United States v. Padilla, No. 02-50636 (9th Cir. Nov. 2, 2004) (Wallace, Canby, & Thomas, JJ.). A law enforcement officer's expert testimony on gangs was upheld.

United States v. Janis, No. 03-3808 (8th Cir. Nov. 1, 2004) (Arnold, Fagg, & Riley, JJ.). Prosecution fingerprint testimony was upheld.

Brown v. Ryan's Family Steak Houses, Inc., No. 04-1351 (4th Cir. Oct. 29, 2004) (Luttig, Michael, & Kiser, JJ.) (unpublished).
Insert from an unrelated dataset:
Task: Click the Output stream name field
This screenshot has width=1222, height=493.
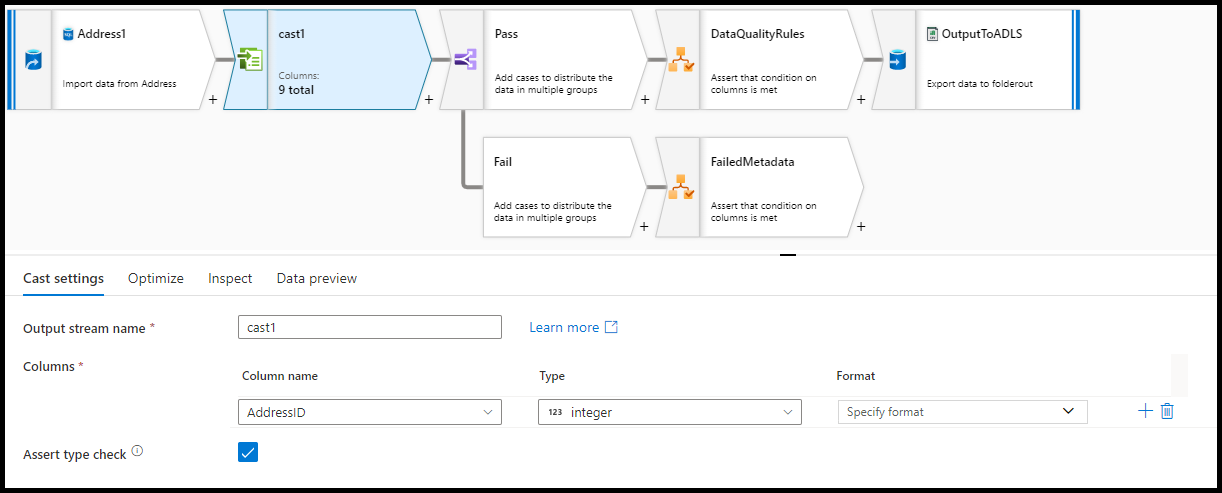Action: pyautogui.click(x=369, y=327)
The trial court did not have to perform a gatekeeping analysis of a treating physician's opinion that plaintiff's guardian lacked the mental capacity to enter into a binding contract, because the physician was a fact witness and/or offering lay opinion under Fed. R. Evid. 701 -- not a witness relying on "scientific, technical, or specialized knowledge" or offering expert opinion under Fed. R. Evid. 702. In any event, the witness "was [the guardian's] treating physician for sixteen years. The fact that his practice is internal medicine rather than neurology does not negate the fact that he is a qualified physician with more first-hand knowledge concerning [the guardian's] physical and mental well-being than any other medical professional."

Poulis-Minott v. Smith, No. 03-2601 (1st Cir. Oct. 28, 2004) (Torruella, Dyk, & Howard, JJ.). The First Circuit upheld various rulings on expert qualifications and reliability in a Jones Act case.

The Good News

We're pleased to report that the presidential election was decided by ballots, and not by a judicial ruling on whether some voting expert's testimony was sufficiently reliable to pass muster under Daubert, Kumho Tire, or Fed. R. Evid. 702.
Fed. R. Evid. 702: If scientific, technical, or other specialized knowledge will assist the trier of fact to understand the evidence or to determine a fact in issue, a witness qualified as an expert by knowledge, skill, experience, training, or education, may testify thereto in the form of an opinion or otherwise, if (1) the testimony is based upon sufficient facts or data, (2) the testimony is the product of reliable principles and methods, and (3) the witness has applied the principles and methods reliably to the facts of the case.